鉄則:セキュリティ関連のあらゆる場面では secretscryptoSecureRandom を使いましょう。randomMath.random() はゲームやシミュレーション専用です。

2026年のコンシューマハードウェアにおけるTRNG

2026年までに、ハードウェアエントロピーはエンタープライズサーバーから日常のデバイスへと普及しました。最近のスマートフォンチップはセキュアエンクレーブ内に専用TRNGを内蔵し、プロセッサから直接熱雑音を採取して、FaceIDやデジタルウォレット、セキュアメッセージング用の暗号鍵を生成しています。

エンタープライズセキュリティにおける最前線は、量子乱数生成です。オーストラリア国立大学などのシステムは、量子の真空ゆらぎから数を生成します。これは将来の量子コンピュータでさえ容易には破れない水準の乱数性です。

ホワイトニング:生のノイズからきれいなデータへ

生のエントロピーが一様であることはほぼありません。温度ドリフトのせいで、熱センサーは0より1をわずかに多く出力することがあります。このバイアスを補正するため、データはホワイトニング(通常はXOR演算か暗号学的ハッシュ)を通され、パターンを平滑化して均一な分布を保証します。

このポスト処理は、認証済みシステムで使われるあらゆるエントロピー源に対し、NIST SP 800-90Bが要求しているステップです。

カオスの採取:簡単な歴史

  • 1927年: L.H.C. Tippettが、国勢調査の記録から手作業で抽出した41,600桁の表を発表しました。
  • 1955年: RAND Corporationが、電子パルス装置を使って A Million Random Digits を発行しました。
  • 2013年: Dual_EC_DRBG事件で、NSAがNIST認証済みの生成器にバックドアを仕込み、SSL接続を解読できる状態にしていたことが発覚しました。この件が業界を「単一障害点のないマルチソース・エントロピーミキシング」へと向かわせました。

結論

真の乱数は、デジタルの信頼の基盤です。予測可能なコードとカオス的な現実とを橋渡しするために、物理的なハードウェアが必要です。スマートフォンの中の熱雑音であれ、サーバールームの量子ゆらぎであれ、疑似乱数からハードウェア検証済みのエントロピーへの移行は、2026年のセキュリティにとって不可欠です。

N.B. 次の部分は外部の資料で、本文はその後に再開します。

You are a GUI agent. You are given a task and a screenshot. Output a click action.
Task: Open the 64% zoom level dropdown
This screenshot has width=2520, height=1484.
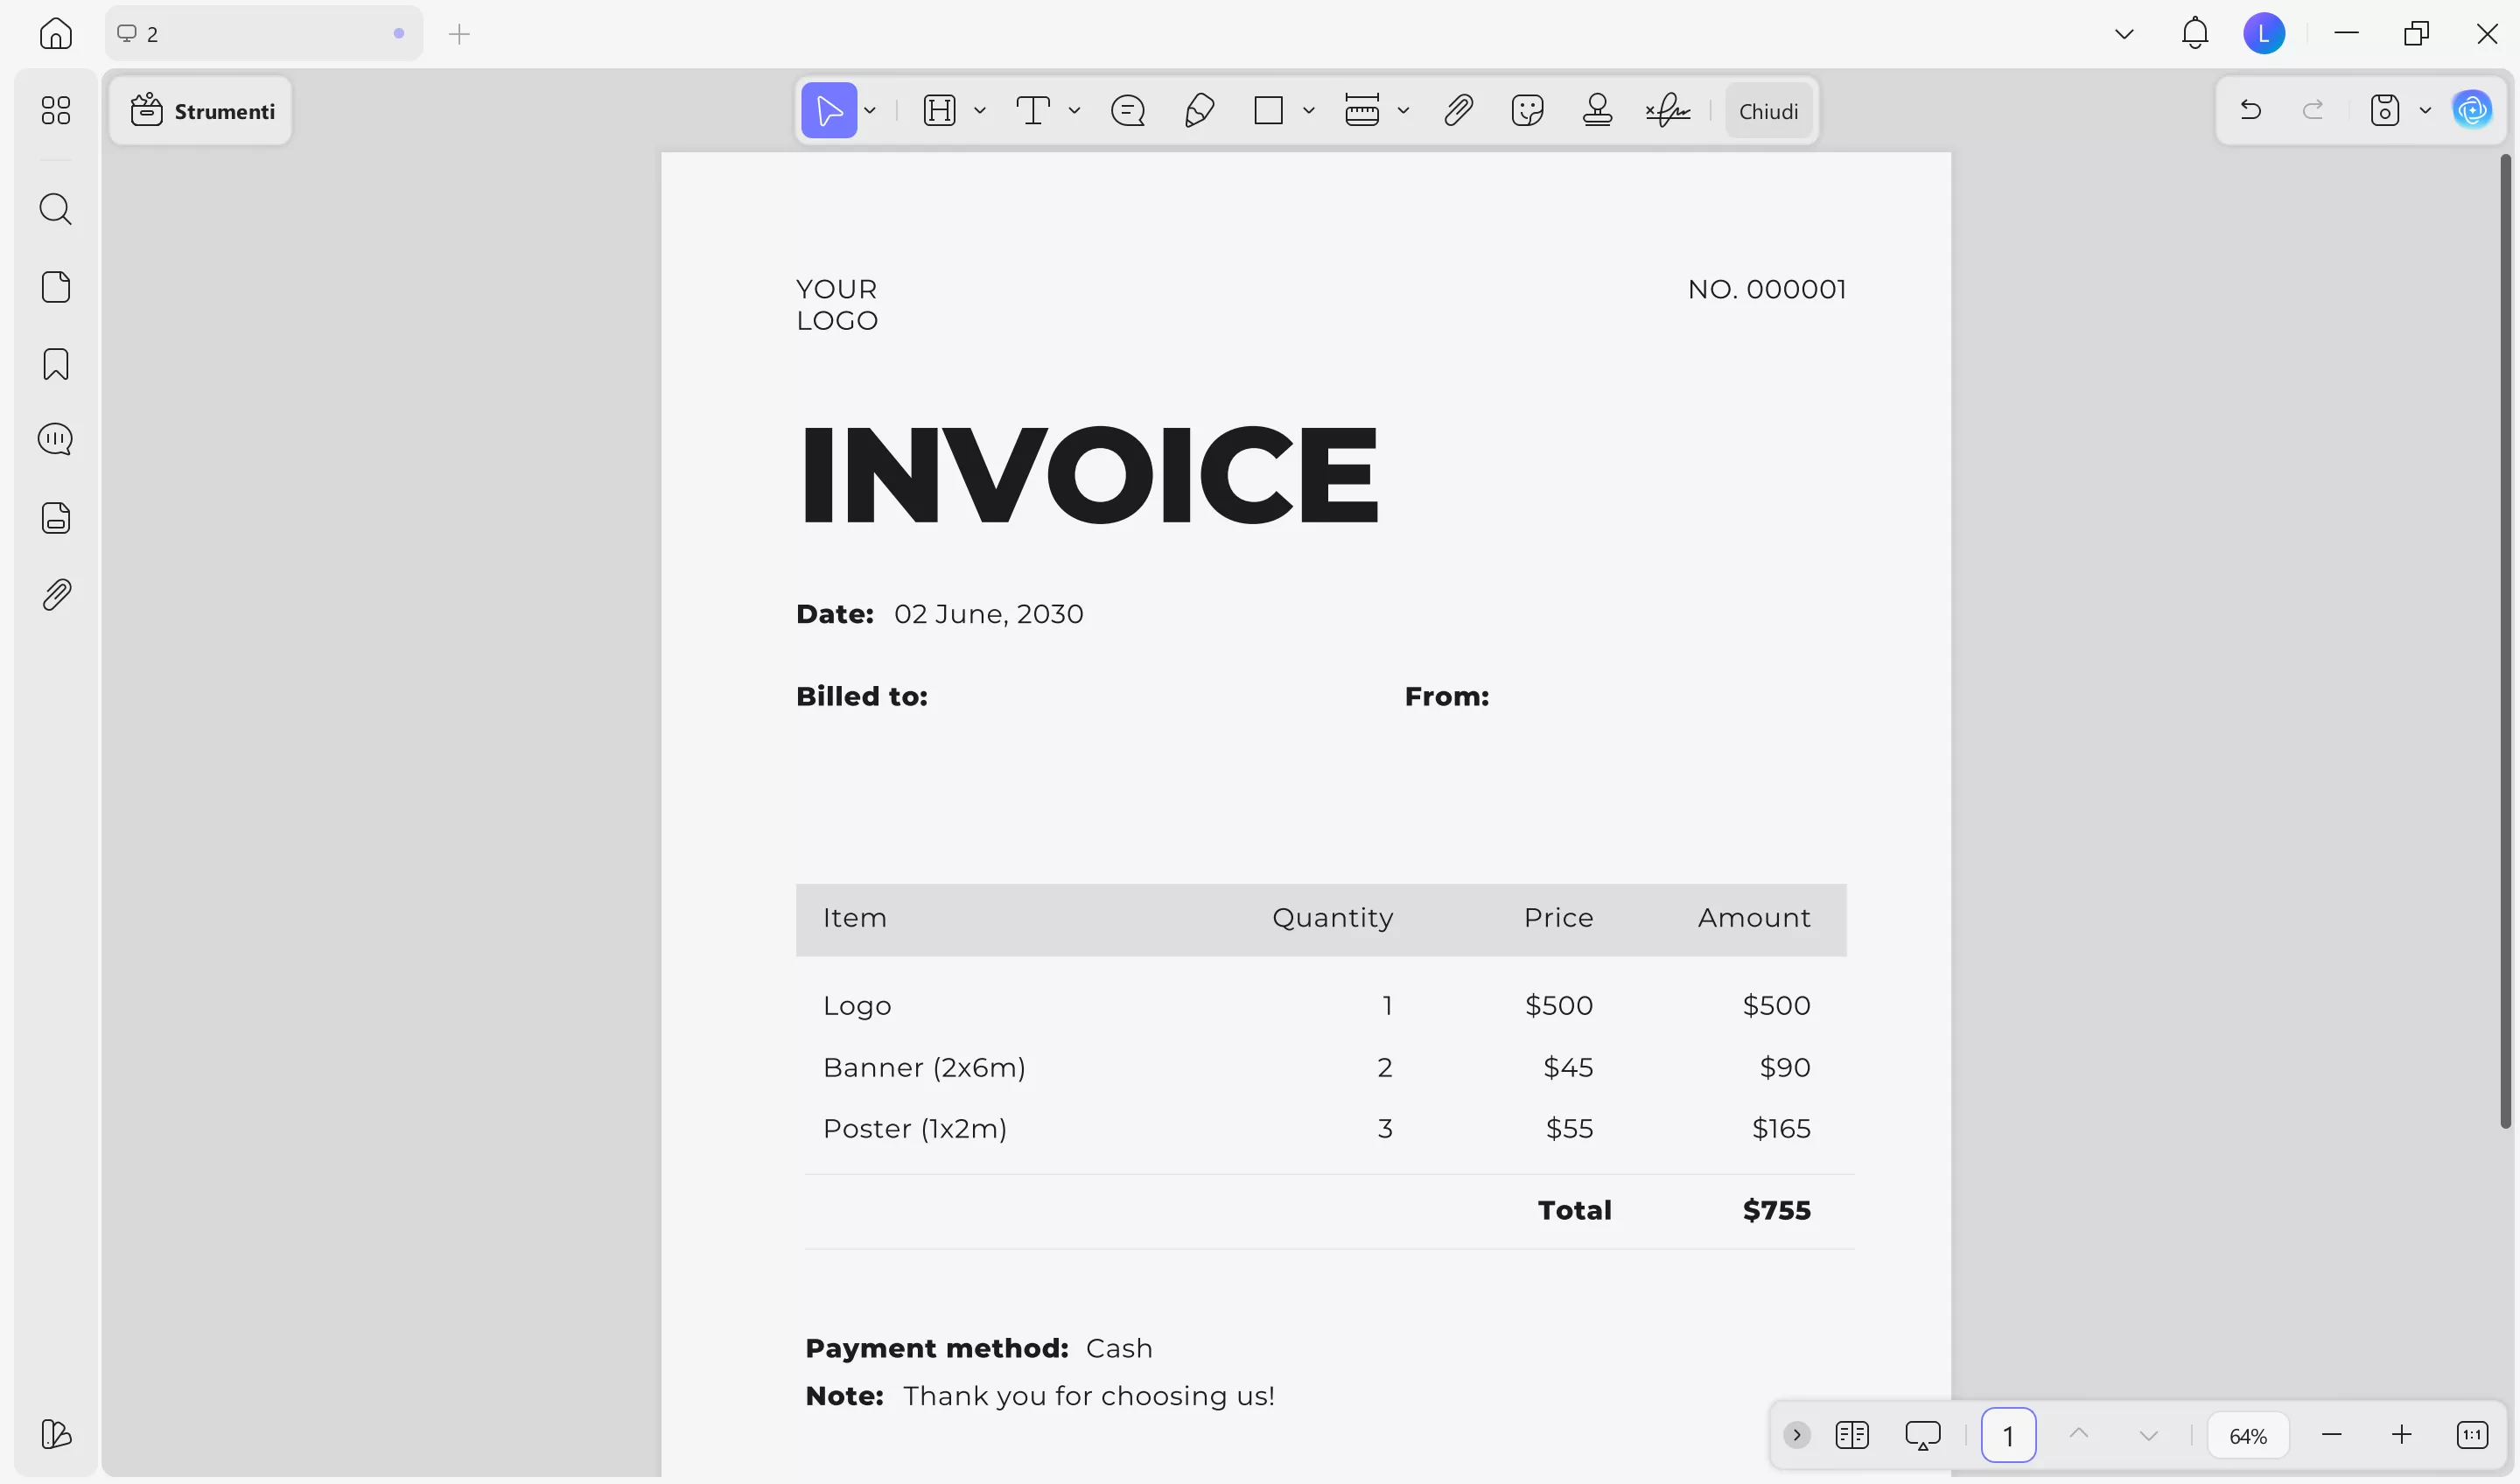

開発者へ:セキュリティ用途では randomMath.random() ではなく、必ず secrets(Python)か crypto.getRandomValues()(JavaScript)を使いましょう。組織へ:ハードウェアTRNGはもはやオプションではなく、暗号化のための基本要件です。

FAQ

パソコンの内部時計は真の乱数源になりますか?

いいえ。時計は予測可能であり、変化するからこそPRNGのシードとしてよく使われます。しかし攻撃者が数が生成された時刻を大まかに知っていれば、可能性を絞り込めてしまいます。真の乱数には、キー入力の間隔や熱雑音といった非決定論的な事象のタイミングと、それに続く統計的なホワイトニングが必要です。

人間は真に乱数な数列を作れますか?

人間は乱数が苦手です。「1, 1, 1」のような連続は、乱数列では自然に現れるにもかかわらず、私たちはそれを避けようとし、選択肢を切り替えすぎる傾向があります。統計検定はこうしたパターンを簡単に見抜くため、人間の入力はシードとしては許容されても、セキュリティ上重要なタスクには不十分です。

真の乱数性を検証する統計検定には何がありますか?

NIST Statistical Test Suite(STS)がデファクトスタンダードです。そのほか、DieharderテストやAIS 31規格などもあります。これらの検定は、繰り返しパターン、同じビットの長い連続、その他バイアスや予測可能性を示す異常を探し出します。